## Task:
From the entries below, reproduce exactly the line containing "Add to cart (209, 725)", the line containing "ニュース・ブログ (44, 2419)", and every line in between, with nothing added.

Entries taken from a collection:
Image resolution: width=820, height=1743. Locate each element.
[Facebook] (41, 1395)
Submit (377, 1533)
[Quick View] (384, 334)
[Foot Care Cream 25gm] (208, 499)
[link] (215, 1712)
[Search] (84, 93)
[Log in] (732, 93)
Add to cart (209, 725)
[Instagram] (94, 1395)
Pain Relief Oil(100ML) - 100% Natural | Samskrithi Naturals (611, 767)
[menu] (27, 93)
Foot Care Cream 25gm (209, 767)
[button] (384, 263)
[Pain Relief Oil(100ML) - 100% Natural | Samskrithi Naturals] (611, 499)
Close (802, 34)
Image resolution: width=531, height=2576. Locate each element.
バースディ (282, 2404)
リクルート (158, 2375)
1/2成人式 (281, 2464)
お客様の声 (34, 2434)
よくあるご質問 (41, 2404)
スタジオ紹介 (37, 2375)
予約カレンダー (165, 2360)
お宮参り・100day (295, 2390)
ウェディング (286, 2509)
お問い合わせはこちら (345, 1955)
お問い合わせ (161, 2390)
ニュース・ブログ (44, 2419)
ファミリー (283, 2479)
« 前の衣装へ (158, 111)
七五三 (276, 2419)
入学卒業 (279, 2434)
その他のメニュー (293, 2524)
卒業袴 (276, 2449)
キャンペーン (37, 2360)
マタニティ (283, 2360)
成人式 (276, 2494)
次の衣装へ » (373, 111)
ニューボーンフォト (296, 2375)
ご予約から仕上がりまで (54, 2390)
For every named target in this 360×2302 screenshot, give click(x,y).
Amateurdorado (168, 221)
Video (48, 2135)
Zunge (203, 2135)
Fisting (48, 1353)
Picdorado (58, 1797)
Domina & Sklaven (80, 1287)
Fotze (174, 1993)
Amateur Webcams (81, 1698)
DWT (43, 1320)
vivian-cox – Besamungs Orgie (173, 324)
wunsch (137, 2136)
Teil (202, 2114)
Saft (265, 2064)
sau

## Solution for this task:
Add to cart (209, 725)
[Instagram] (94, 1395)
Pain Relief Oil(100ML) - 100% Natural | Samskrithi Naturals (611, 767)
[menu] (27, 93)
Foot Care Cream 25gm (209, 767)
[button] (384, 263)
[Pain Relief Oil(100ML) - 100% Natural | Samskrithi Naturals] (611, 499)
Close (802, 34)
Image resolution: width=531, height=2576. Locate each element.
バースディ (282, 2404)
リクルート (158, 2375)
1/2成人式 (281, 2464)
お客様の声 (34, 2434)
よくあるご質問 (41, 2404)
スタジオ紹介 (37, 2375)
予約カレンダー (165, 2360)
お宮参り・100day (295, 2390)
ウェディング (286, 2509)
お問い合わせはこちら (345, 1955)
お問い合わせ (161, 2390)
ニュース・ブログ (44, 2419)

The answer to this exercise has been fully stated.